Introduction: Toll-like receptors are important components of immune responses to microbial products. TLR4 deficiency results in tremendously accelerated mortality after pneumonia challenge. We recently described that airway electroporation of human FER gene could rescue mice upon lethal challenge combining lung contusion and pneumonia. Here we set to study whether acute overexpression of FER in lung tissue could rescue TLR4 deficient mice (24h 100% mortality upon pneumonia) exposed to bacterial pneumonia

Hypothesis:

Hypothesis: We recently described that overexpression of FER gene uses a Signal Transduction and Transciption-3 (STAT-3) pathway to improve survival in a pneumonia model. FER will activate downstream STAT-3 signal transduction mechanisms despite TLR-4 deficiency and rescue the lung inflammatory response

Methods:

Methods: TLR-4 ^-/- mice were subject to an initial unilateral lung contusion injury and later a 6 h were inoculated with 500 CFU of Klebsiella sp. In between insults they received a DNA plasmid encoding human FER (PNA/pFER-EP) via pharyngeal drop followed by 8 electroporation pulses (EP) inducing FER expression in the lung. Bronchial alveolar lavage (BAL) and lung samples were processed while cellular subpopulations, bacterial CFUs, histology, gene and protein expression, and cytokines were analyzed.

Results:

Results: Acute overexpression of FER gene in lung tissue significantly extended survival of TLR4^-/- mice upon bacterial pneumonia challenge (0%/48h vs 40%/96h).
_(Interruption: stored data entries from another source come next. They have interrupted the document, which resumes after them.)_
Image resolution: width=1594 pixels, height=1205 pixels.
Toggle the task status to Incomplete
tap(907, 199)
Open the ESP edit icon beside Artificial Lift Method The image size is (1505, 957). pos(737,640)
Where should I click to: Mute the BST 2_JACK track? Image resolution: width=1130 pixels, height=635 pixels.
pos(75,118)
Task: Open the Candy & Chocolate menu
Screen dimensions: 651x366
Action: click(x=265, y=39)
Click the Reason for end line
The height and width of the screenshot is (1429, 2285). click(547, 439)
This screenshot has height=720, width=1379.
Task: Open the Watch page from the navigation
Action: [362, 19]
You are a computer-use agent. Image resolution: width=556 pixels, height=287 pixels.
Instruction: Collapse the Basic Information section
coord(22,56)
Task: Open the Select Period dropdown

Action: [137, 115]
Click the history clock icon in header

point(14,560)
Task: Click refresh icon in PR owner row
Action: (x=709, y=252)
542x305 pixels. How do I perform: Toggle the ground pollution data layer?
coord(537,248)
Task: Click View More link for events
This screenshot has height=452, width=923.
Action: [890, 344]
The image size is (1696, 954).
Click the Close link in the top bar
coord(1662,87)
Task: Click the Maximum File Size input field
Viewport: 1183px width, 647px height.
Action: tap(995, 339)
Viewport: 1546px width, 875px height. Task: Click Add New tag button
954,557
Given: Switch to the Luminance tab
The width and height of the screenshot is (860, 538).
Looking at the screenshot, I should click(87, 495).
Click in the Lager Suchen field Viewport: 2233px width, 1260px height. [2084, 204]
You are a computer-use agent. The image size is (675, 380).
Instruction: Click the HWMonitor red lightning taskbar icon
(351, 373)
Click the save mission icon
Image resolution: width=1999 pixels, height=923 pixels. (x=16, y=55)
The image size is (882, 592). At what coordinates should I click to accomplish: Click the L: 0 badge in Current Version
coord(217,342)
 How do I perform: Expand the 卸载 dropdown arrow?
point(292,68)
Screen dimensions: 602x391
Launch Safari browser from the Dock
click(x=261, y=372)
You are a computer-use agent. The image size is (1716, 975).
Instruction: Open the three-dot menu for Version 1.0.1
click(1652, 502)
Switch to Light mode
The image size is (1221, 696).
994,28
In contrast to wild type animals, activated STAT-3 and TNF-α levels were surprisingly depressed despite FER electroporation treatment. However, transcription factor NRF2 and inflammasome component NLRP3 were significantly overexpressed, allowing the maturation and secretion of IFN-γ, KC and CXCL2 and thus enhanced leukocyte recruitment. TLR4^-/- were able to survive 48 h longer, time until transient gene expression of FER disappears.

Conclusions:

Conclusion: Manipulation of immune response with short-lived FER overexpression in resolution of lung contusion complicated with bacterial pneumonia rescued deficient in TLR4^-/- mice monocytes and neutrophils recruitment into an airway. FER overexpression significantly extended survival of TLR4^-/- mice upon lethal pneumonia challenge. FER drives prolonged expression of Nrf2 gene in BAL cells of pneumonia challenged mice.